**RECORDS FOR THE TASK:**
# # # # # # #
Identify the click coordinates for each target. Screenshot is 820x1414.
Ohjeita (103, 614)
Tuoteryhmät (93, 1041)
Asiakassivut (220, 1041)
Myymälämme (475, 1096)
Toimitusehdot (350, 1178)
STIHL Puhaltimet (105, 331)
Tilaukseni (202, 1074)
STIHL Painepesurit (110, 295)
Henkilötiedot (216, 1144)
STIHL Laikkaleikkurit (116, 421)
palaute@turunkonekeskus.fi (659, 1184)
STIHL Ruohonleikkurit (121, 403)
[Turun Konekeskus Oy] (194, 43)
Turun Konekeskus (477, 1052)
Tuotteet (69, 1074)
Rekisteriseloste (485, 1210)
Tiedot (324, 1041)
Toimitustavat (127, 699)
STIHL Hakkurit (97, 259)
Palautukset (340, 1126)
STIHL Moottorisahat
# # # # # # #
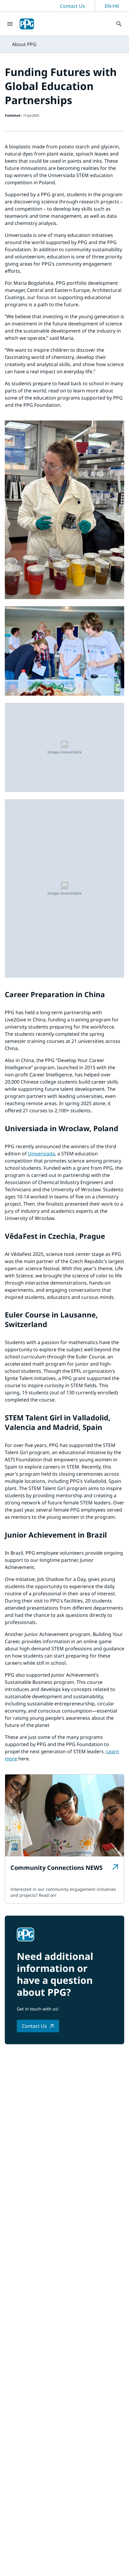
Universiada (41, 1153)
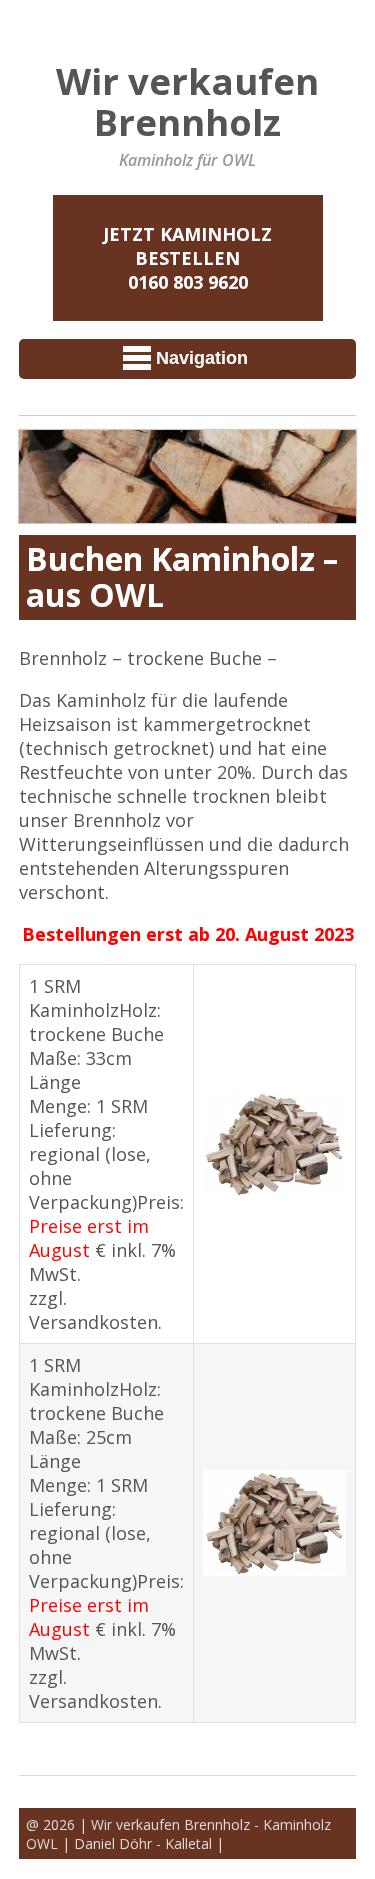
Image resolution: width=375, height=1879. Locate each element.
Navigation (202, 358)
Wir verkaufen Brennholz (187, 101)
# # # # # # #
Output the lines of the records above exactly as they appear, from the line containing "palaute@turunkonekeskus.fi (659, 1184)" through the line containing "STIHL Moottorisahat".

**RESPONSE AREA:**
palaute@turunkonekeskus.fi (659, 1184)
STIHL Ruohonleikkurit (121, 403)
[Turun Konekeskus Oy] (194, 43)
Turun Konekeskus (477, 1052)
Tuotteet (69, 1074)
Rekisteriseloste (485, 1210)
Tiedot (324, 1041)
Toimitustavat (127, 699)
STIHL Hakkurit (97, 259)
Palautukset (340, 1126)
STIHL Moottorisahat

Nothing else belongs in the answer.